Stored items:
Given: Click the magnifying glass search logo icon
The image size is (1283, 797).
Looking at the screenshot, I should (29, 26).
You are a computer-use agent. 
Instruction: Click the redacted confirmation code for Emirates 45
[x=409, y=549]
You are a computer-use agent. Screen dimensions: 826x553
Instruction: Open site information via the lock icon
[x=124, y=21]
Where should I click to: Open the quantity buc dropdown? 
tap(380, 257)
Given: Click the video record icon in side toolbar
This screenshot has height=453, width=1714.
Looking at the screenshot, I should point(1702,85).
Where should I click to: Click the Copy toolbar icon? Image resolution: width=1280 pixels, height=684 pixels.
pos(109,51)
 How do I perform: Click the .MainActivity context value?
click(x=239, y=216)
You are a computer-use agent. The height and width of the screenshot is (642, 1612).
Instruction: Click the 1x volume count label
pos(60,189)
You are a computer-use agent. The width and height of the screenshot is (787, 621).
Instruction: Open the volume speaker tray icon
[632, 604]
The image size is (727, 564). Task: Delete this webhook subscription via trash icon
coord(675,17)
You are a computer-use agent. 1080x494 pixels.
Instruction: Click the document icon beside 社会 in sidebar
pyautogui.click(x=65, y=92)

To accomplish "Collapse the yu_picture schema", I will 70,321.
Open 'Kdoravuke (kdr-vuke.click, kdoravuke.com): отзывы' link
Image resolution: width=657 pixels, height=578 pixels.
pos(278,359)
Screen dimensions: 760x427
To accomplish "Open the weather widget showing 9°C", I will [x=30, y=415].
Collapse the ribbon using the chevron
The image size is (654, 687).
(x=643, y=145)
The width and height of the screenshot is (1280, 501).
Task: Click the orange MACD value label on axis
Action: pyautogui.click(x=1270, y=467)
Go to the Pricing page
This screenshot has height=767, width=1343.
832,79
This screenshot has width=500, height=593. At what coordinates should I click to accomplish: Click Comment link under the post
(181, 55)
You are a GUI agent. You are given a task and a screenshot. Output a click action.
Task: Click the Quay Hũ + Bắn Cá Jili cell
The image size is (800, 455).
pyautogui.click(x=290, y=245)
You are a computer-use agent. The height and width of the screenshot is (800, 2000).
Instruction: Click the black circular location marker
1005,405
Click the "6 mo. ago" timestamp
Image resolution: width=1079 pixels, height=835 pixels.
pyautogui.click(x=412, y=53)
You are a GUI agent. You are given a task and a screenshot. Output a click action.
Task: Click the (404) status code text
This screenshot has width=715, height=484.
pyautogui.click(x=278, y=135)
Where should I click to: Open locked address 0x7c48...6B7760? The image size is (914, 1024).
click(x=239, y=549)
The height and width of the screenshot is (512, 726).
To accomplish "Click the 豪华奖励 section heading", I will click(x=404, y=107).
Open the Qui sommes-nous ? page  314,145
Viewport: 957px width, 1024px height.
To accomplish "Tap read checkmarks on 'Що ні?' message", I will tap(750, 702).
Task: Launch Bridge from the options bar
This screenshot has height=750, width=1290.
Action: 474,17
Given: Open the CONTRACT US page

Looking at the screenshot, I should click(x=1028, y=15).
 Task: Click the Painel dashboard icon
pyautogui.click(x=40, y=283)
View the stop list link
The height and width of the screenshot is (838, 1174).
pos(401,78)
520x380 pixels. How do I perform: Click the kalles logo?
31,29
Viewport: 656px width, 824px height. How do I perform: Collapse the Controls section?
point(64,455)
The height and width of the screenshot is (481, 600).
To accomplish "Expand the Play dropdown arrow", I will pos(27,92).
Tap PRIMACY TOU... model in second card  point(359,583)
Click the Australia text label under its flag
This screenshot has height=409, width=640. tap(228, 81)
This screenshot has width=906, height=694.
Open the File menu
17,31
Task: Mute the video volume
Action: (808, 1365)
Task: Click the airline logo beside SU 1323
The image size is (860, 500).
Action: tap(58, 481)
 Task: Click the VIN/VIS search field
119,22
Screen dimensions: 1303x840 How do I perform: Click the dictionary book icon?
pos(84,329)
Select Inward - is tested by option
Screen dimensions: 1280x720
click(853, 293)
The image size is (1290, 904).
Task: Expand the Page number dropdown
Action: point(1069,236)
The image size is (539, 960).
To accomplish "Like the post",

- _EXERCISE OBJECTIVE_
Would you please print every record exactly as written?

- _RESPONSE_
Given: Click the magnifying glass search logo icon
The image size is (1283, 797).
Looking at the screenshot, I should (29, 26).
You are a computer-use agent. 
Instruction: Click the redacted confirmation code for Emirates 45
[x=409, y=549]
You are a computer-use agent. Screen dimensions: 826x553
Instruction: Open site information via the lock icon
[x=124, y=21]
Where should I click to: Open the quantity buc dropdown? 
tap(380, 257)
Given: Click the video record icon in side toolbar
This screenshot has height=453, width=1714.
Looking at the screenshot, I should point(1702,85).
Where should I click to: Click the Copy toolbar icon? Image resolution: width=1280 pixels, height=684 pixels.
pos(109,51)
 How do I perform: Click the .MainActivity context value?
click(x=239, y=216)
You are a computer-use agent. The height and width of the screenshot is (642, 1612).
Instruction: Click the 1x volume count label
pos(60,189)
You are a computer-use agent. The width and height of the screenshot is (787, 621).
Instruction: Open the volume speaker tray icon
[632, 604]
The image size is (727, 564). Task: Delete this webhook subscription via trash icon
coord(675,17)
You are a computer-use agent. 1080x494 pixels.
Instruction: Click the document icon beside 社会 in sidebar
pyautogui.click(x=65, y=92)

To accomplish "Collapse the yu_picture schema", I will 70,321.
Open 'Kdoravuke (kdr-vuke.click, kdoravuke.com): отзывы' link
Image resolution: width=657 pixels, height=578 pixels.
pos(278,359)
Screen dimensions: 760x427
To accomplish "Open the weather widget showing 9°C", I will [x=30, y=415].
Collapse the ribbon using the chevron
The image size is (654, 687).
(x=643, y=145)
The width and height of the screenshot is (1280, 501).
Task: Click the orange MACD value label on axis
Action: pyautogui.click(x=1270, y=467)
Go to the Pricing page
This screenshot has height=767, width=1343.
832,79
This screenshot has width=500, height=593. At what coordinates should I click to accomplish: Click Comment link under the post
(181, 55)
You are a GUI agent. You are given a task and a screenshot. Output a click action.
Task: Click the Quay Hũ + Bắn Cá Jili cell
The image size is (800, 455).
pyautogui.click(x=290, y=245)
You are a computer-use agent. The height and width of the screenshot is (800, 2000).
Instruction: Click the black circular location marker
1005,405
Click the "6 mo. ago" timestamp
Image resolution: width=1079 pixels, height=835 pixels.
pyautogui.click(x=412, y=53)
You are a GUI agent. You are given a task and a screenshot. Output a click action.
Task: Click the (404) status code text
This screenshot has width=715, height=484.
pyautogui.click(x=278, y=135)
Where should I click to: Open locked address 0x7c48...6B7760? The image size is (914, 1024).
click(x=239, y=549)
The height and width of the screenshot is (512, 726).
To accomplish "Click the 豪华奖励 section heading", I will click(x=404, y=107).
Open the Qui sommes-nous ? page  314,145
Viewport: 957px width, 1024px height.
To accomplish "Tap read checkmarks on 'Що ні?' message", I will tap(750, 702).
Task: Launch Bridge from the options bar
This screenshot has height=750, width=1290.
Action: 474,17
Given: Open the CONTRACT US page

Looking at the screenshot, I should click(x=1028, y=15).
 Task: Click the Painel dashboard icon
pyautogui.click(x=40, y=283)
View the stop list link
The height and width of the screenshot is (838, 1174).
pos(401,78)
520x380 pixels. How do I perform: Click the kalles logo?
31,29
Viewport: 656px width, 824px height. How do I perform: Collapse the Controls section?
point(64,455)
The height and width of the screenshot is (481, 600).
To accomplish "Expand the Play dropdown arrow", I will pos(27,92).
Tap PRIMACY TOU... model in second card  point(359,583)
Click the Australia text label under its flag
This screenshot has height=409, width=640. tap(228, 81)
This screenshot has width=906, height=694.
Open the File menu
17,31
Task: Mute the video volume
Action: (808, 1365)
Task: Click the airline logo beside SU 1323
The image size is (860, 500).
Action: tap(58, 481)
 Task: Click the VIN/VIS search field
119,22
Screen dimensions: 1303x840 How do I perform: Click the dictionary book icon?
pos(84,329)
Select Inward - is tested by option
Screen dimensions: 1280x720
click(853, 293)
The image size is (1290, 904).
Task: Expand the Page number dropdown
Action: point(1069,236)
The image size is (539, 960).
To accomplish "Like the post",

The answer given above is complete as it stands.